138. What orator could do justice to the scene which Moses depicts in
one word: "Cain rose up against his brother?" Many descriptions of
cruelty are to be found on every hand, but could any be painted as
more atrocious and execrable than is the case here? "He rose up
against his brother," Moses writes. It is as if he had said, Cain rose
up against Abel, the only brother he had, with whom he had been
brought up and with whom he had lived to that day. But not only the
relationship Cain utterly forgot; he forgot their common parents also.
The greatness of the grief he would cause his parents by such a grave
crime, never entered his mind. He did not think that Abel was a
brother, from whom he had never received any offense whatever. For
Cain knew that the honor of having offered the more acceptable
sacrifice, proceeded not from any desire or ambition in Abel, but from
God himself.

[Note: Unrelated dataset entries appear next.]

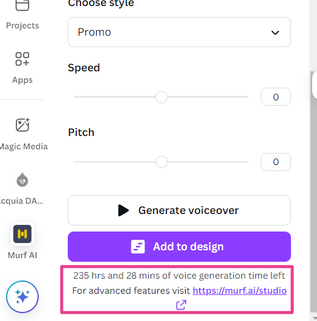
Task: Open the Acquia DAM app icon
Action: 22,180
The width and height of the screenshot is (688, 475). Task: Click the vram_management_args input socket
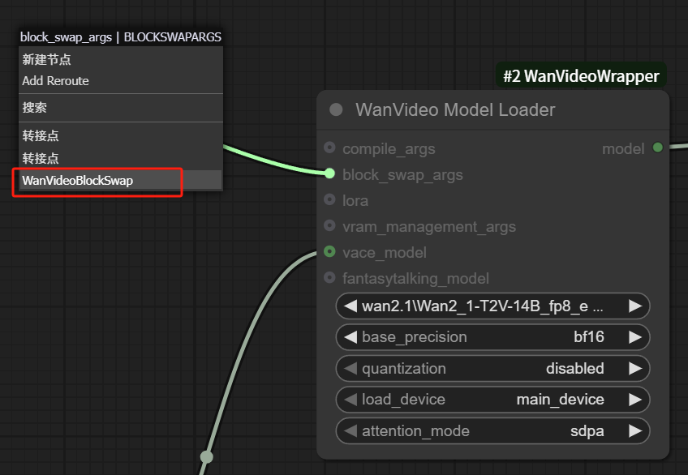(330, 226)
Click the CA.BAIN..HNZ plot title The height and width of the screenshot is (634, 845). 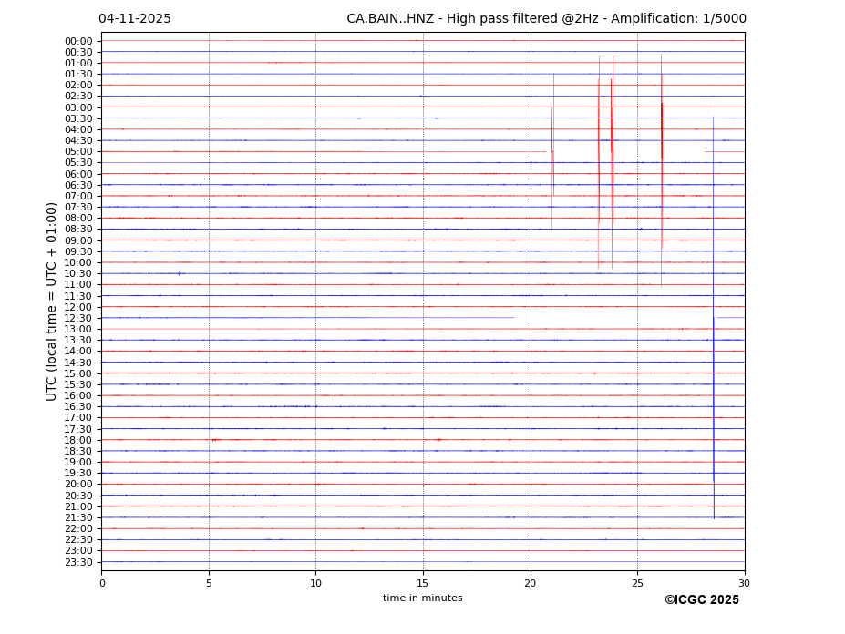tap(546, 19)
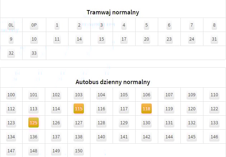This screenshot has width=226, height=157.
Task: Choose tram line 8
Action: click(x=214, y=25)
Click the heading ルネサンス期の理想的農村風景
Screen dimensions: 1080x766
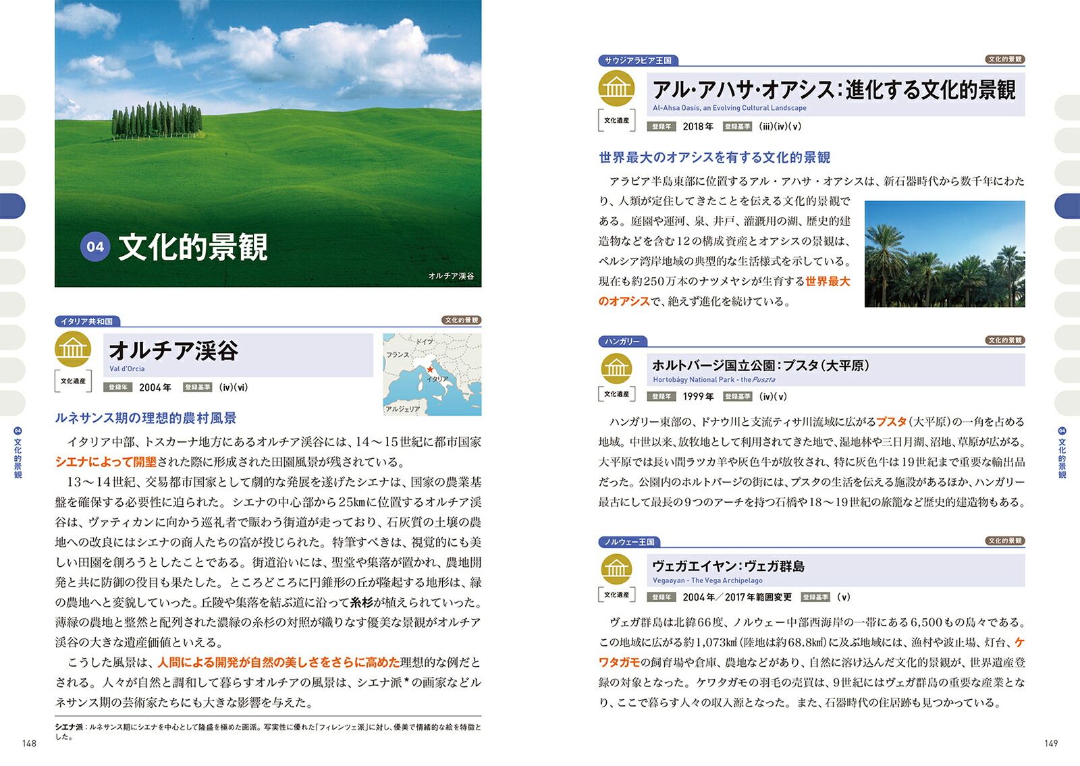(x=146, y=418)
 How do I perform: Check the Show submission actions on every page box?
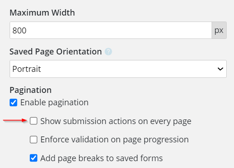pyautogui.click(x=33, y=121)
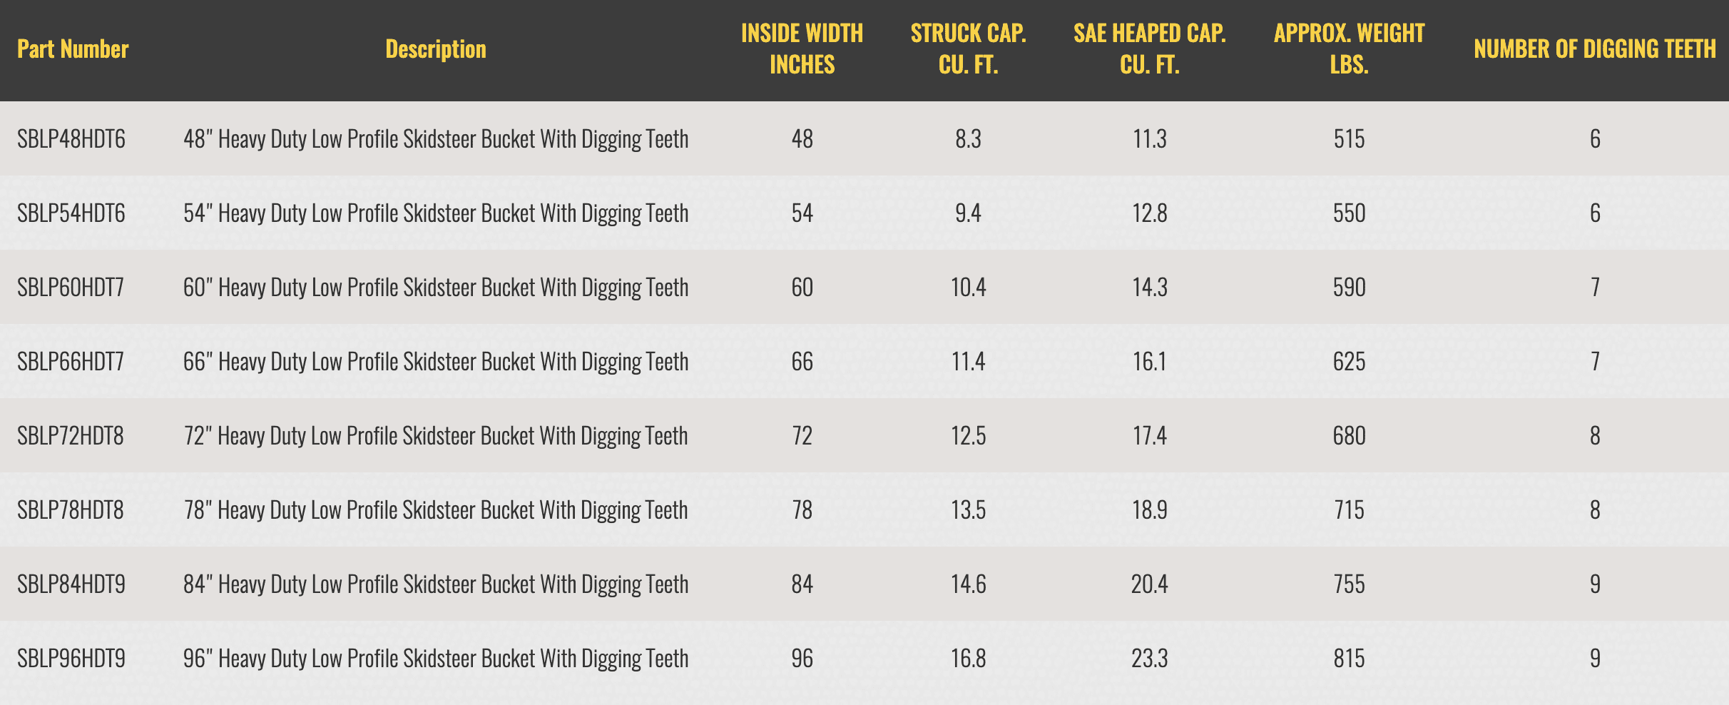Select the Inside Width Inches header
The image size is (1729, 705).
(x=802, y=49)
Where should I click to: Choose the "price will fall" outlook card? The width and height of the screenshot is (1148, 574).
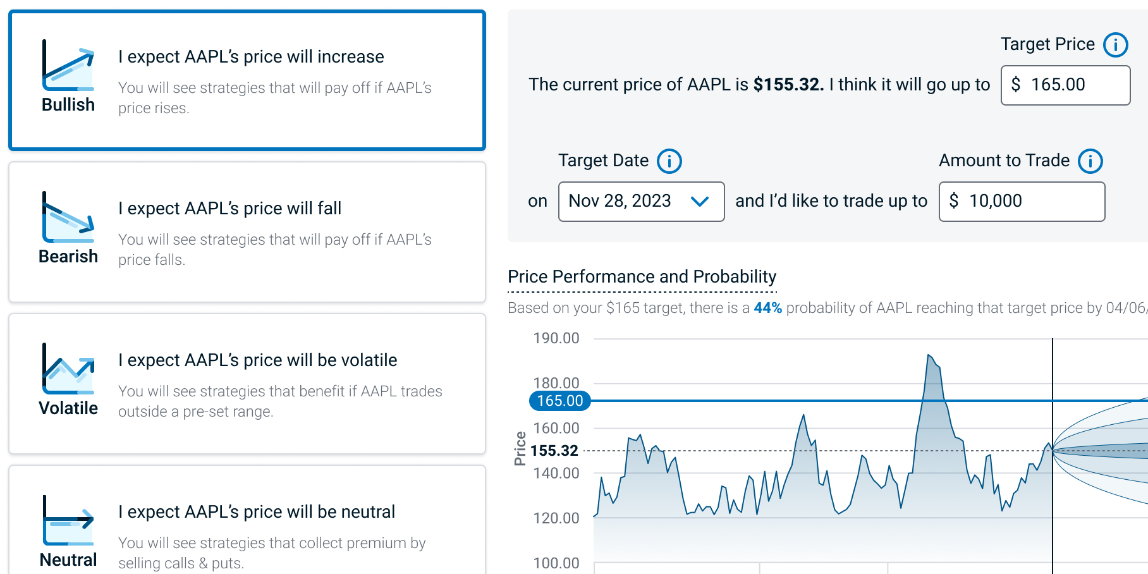click(x=247, y=232)
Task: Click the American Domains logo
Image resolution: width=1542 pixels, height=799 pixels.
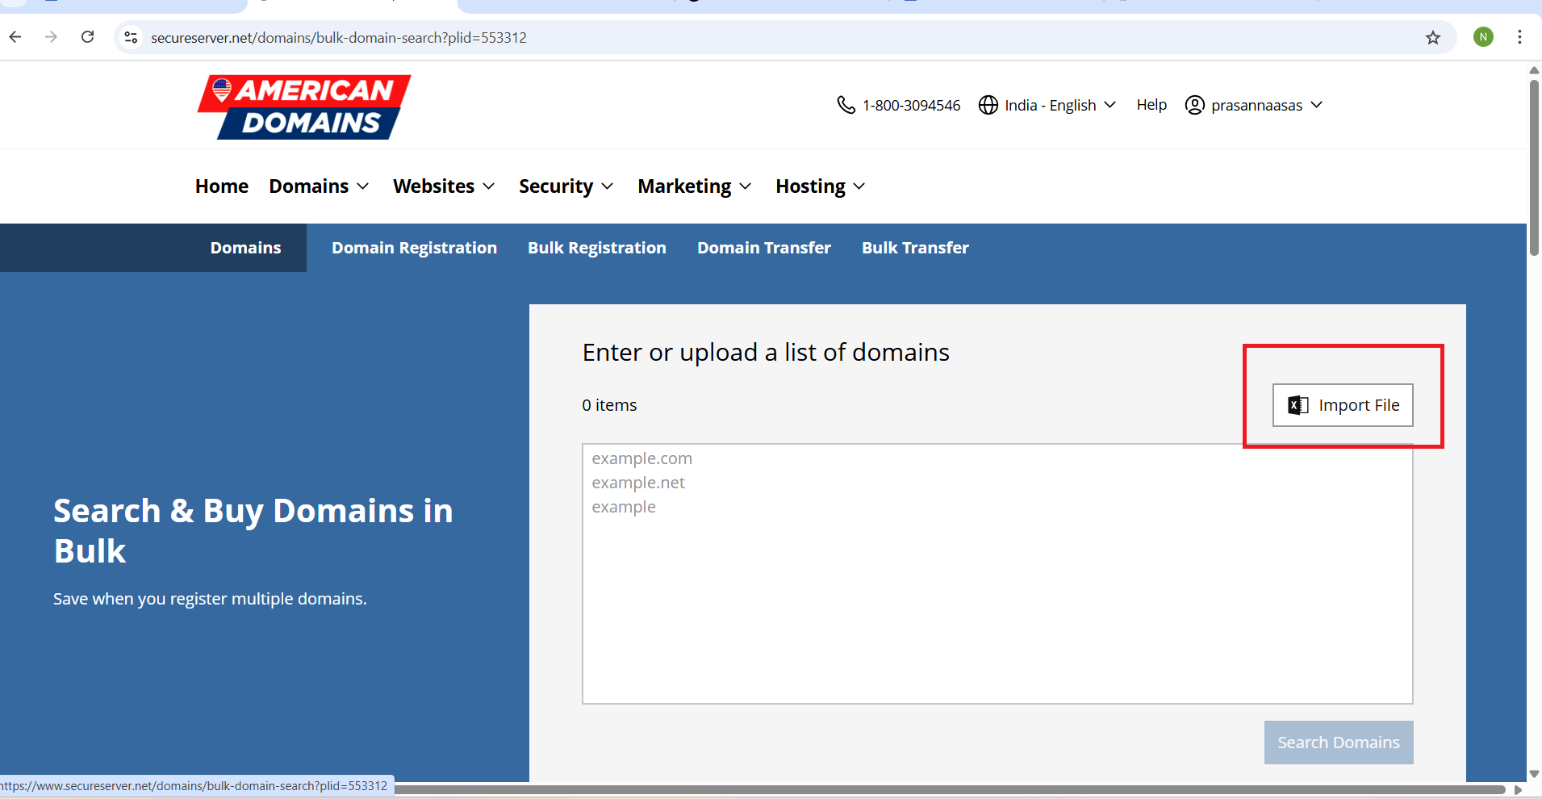Action: click(304, 107)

Nor did Cain consider that he, who had hitherto stood in
the highest favor with his parents, would lose that favor altogether
and would fall under their deepest displeasure as a result of his
crime.
139. It is recorded in history of an artist who painted the scene of
Iphigenia's sacrifice, that when he had given to the countenance of
each of the spectators present its appropriate expression of grief and
pain, he found himself unable to portray the vastness of the father's
grief, who was present also, and hence painted his head draped.
140. Such is the method, I think, Moses employs in this passage, when
he uses the verb _yakam_, "Rose up against." What tragical pictures
would the eloquence of a Cicero or a Livy have drawn in an attempt to
portray, through the medium of their oratory, the wrath of the one
brother, and the dread, the cries, the prayers, the tears, the
uplifted hands, and all the horrors of the other! But not even in that
way can justice be done to the subject. Moses, therefore, pursues the
right course, when he portrays, by a mere outline, things too great
for utterance. Such brevity tends to enlist the reader's undivided
attention to a subject which the vain adornment of many words
disfigures and mars, like paint applied to natural beauty.
141. This is true also of the additional statement, "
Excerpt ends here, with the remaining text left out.